• **Required tasks**
[A] Summarize the blog excerpt in two sentences.
[B] In the blog excerpt, rewrite the passage starting at "Although we have" and ending at "flood of information.", substituting "bleak future" for "dystopia".

• **Extract to read**
Although we have not really started trying to promote EDBP outside of this blog, momentum is already building by word-of-mouth. Just this week the EDBP project received a strong endorsement from mister standards himself, Jason R. Baron. According to Jason’s crystal ball, standards and best practices are important to the future success of the legal profession. Without these guide-posts a dystopia may await us where justice is over-run by disruptive advances in technology and a flood of information.
On the Shoulders of Giants
Jason’s endorsement came at the end of a good webinar he participated in that was sponsored by Inside Counsel and FTI: Predictive Discovery: Taking Predictive Coding out of the “Black Box”. Joining Jason in this presentation were Joe Looby, Senior Managing Director of FTI Technology, and Daniel Slottje, Professor, Economist, and Statistician with Southern Methodist University. Professor Slottje is an experienced expert witness on statistical subjects and had an interesting perspective.
This was the third and last presentation in a three-part series on predictive coding, which you can still listen to for free after registering. The first two webinars in the series were: Survey Results: What Does Counsel Really Think About Predictive Coding? and Predictive Coding and the Meet and Confer: What Every Attorney Should Know. They featured Ari Kaplan, Barry Murphy, Joe Looby, David Horrigan and Edward Rippey. I listened to all of them and suggest you check them out.

• **Available data**
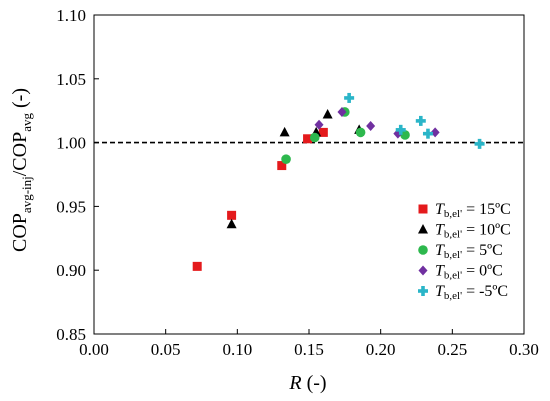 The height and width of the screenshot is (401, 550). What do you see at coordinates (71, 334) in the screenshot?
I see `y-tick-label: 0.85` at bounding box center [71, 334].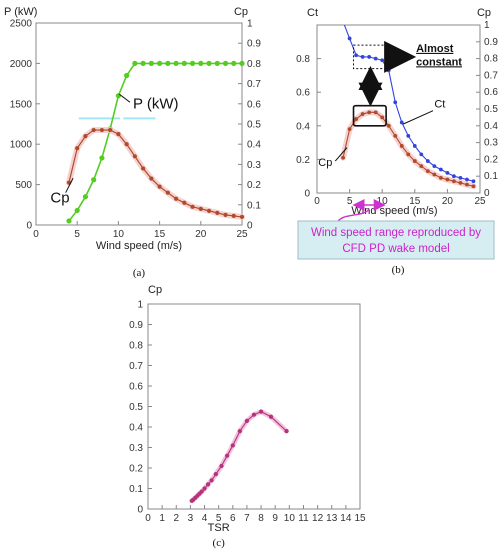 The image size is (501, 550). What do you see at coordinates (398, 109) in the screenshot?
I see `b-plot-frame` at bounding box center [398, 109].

• **Your written answers**
[A] Without formal promotion beyond the blog, the EDBP project has gained momentum by word of mouth and this week received an endorsement from Jason R. Baron, who sees standards and best practices as important to the legal profession's future success. His endorsement came at the end of a webinar on predictive coding, sponsored by Inside Counsel and FTI and presented with Joe Looby and Daniel Slottje, which was the last in a three-part series.

[B]
Although we have not really started trying to promote EDBP outside of this blog, momentum is already building by word-of-mouth. Just this week the EDBP project received a strong endorsement from mister standards himself, Jason R. Baron. According to Jason’s crystal ball, standards and best practices are important to the future success of the legal profession. Without these guide-posts a bleak future may await us where justice is over-run by disruptive advances in technology and a flood of information.